ODE TO TEENAGERS

ODE TO TEENAGERS

Teenagers are terrible roommates but they’re unbroken. 

Teenagers hear music with more emotional surface area 

to their ears than adults.

Teenagers really hear you especially when it’s impossible 

for them to hear you.

Today this poem is bursting sloppily out of me 

because I’m happy with teenagers.

Teenagers get drunk, have sex and do drugs 

but that’s not why I like them. 

Teenagers write poems and spit sick bars into the mics I hand them, 

into the mics the public library puts batteries in. 

Teenagers in South Central New Mexico put the card in to the ATM of our hearts 

because teenagers are concerned with banking. 

Teenagers have little banks in their eyes 

accepting deposits in all forms, in all smells, 

deposits that tingle from your toes up your spine, 

intimate deposits, teenagers might get uncomfortable 

when a 50-year-old white man from Alabama 

says “intimate deposits”.

Teenagers get driven to the poetry reading in a dark gray minivan by their girlfriend.

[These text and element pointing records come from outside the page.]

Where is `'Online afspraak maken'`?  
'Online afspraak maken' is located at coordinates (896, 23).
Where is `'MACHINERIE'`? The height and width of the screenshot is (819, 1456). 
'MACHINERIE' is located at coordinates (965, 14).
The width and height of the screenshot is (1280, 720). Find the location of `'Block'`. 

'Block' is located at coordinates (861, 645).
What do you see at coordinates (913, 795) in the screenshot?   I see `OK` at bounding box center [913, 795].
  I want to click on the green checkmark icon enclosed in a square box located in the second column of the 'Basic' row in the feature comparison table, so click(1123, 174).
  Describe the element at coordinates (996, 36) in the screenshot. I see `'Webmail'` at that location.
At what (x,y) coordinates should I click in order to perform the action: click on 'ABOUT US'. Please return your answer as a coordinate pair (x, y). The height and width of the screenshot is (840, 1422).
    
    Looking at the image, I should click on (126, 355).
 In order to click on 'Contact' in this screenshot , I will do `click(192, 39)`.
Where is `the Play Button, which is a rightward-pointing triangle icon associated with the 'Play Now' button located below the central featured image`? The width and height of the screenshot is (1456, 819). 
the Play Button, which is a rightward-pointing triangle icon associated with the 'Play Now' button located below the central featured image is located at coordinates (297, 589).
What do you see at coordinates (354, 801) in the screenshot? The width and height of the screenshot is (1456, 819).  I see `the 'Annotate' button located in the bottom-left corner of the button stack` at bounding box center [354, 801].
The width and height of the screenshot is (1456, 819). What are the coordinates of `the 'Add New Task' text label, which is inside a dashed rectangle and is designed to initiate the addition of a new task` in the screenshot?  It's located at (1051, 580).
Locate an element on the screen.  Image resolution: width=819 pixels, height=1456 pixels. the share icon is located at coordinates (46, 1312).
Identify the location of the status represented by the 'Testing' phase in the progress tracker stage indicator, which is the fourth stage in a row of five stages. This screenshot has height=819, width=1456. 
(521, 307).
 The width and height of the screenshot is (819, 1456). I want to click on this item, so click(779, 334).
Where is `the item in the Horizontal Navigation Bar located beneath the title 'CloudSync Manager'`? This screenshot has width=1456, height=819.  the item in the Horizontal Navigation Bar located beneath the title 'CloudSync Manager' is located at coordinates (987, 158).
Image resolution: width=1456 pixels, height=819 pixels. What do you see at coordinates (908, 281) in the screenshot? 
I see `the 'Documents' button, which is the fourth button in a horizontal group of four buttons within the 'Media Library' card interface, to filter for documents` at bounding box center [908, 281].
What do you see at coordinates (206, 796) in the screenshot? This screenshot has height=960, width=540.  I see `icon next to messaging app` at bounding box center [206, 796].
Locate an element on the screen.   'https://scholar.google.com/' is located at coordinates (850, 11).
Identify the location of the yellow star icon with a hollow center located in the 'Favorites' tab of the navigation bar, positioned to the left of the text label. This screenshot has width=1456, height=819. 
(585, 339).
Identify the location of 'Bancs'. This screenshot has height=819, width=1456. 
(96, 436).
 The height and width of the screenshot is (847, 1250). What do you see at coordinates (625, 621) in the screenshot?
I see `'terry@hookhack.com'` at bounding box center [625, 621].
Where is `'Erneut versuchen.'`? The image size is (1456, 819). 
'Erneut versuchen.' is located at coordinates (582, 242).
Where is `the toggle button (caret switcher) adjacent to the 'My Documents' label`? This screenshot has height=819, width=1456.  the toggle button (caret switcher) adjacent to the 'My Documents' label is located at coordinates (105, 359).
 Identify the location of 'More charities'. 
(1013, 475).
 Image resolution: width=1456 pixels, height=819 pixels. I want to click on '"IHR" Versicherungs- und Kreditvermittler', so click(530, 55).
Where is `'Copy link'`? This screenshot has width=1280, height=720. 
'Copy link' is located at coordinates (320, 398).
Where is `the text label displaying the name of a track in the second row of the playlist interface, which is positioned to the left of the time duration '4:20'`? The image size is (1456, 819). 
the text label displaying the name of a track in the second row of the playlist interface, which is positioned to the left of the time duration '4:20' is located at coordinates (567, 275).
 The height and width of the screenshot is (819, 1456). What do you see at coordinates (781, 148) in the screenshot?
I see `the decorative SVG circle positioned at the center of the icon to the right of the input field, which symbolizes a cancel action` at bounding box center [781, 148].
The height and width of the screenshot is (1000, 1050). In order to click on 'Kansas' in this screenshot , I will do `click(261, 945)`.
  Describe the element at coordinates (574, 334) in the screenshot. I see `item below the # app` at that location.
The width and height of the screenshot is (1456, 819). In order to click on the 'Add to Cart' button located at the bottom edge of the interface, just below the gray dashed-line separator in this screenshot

Teenagers take the night sky and slam it like freshly-squeezed prickly pear juice.

Teenagers work at Caliche’s, Rack Room Shoes and Sonic and are allergic to nuts 

but don’t worry, all the nuts come in little baggies, teenagers probably don’t like 

poems with nuts, especially deez-type nuts. 

I have known 100 teenagers a year since 2001, how many teenagers is that? Infinity teenagers 

is how many. 

Teenagers do not watch Chicago Fire but do run in the middle of the night on sidewalks to city parks

like little flames matriculating into anything but smoke. 

Teenagers wear jeans inside their brains, and sweatshirts inside their feet, in between 

the tiny little foot bones, so many little bones wearing so many little sweatshirts. 

Teenagers don’t mind when things get weird.

Teenagers know by heart: inside one tiny seed, a tree five stories tall. 

Teenagers know the sun is setting. 

Teenagers know the gate is locking. Teenagers will wait to slip behind someone 

who knows the code coming in. 

Teenagers are someone coming in, but I know they’ve been here all along, 

like how the moon still exists even when we don’t see it, like how love 

still floods these streets even though we don’t see it, like how the screams 

of teenagers in poems, like how the screams of teenagers in Young Park, 

like how the screams of teenagers ricochet against the void,

how the screams of teenagers return to us as screams of joy.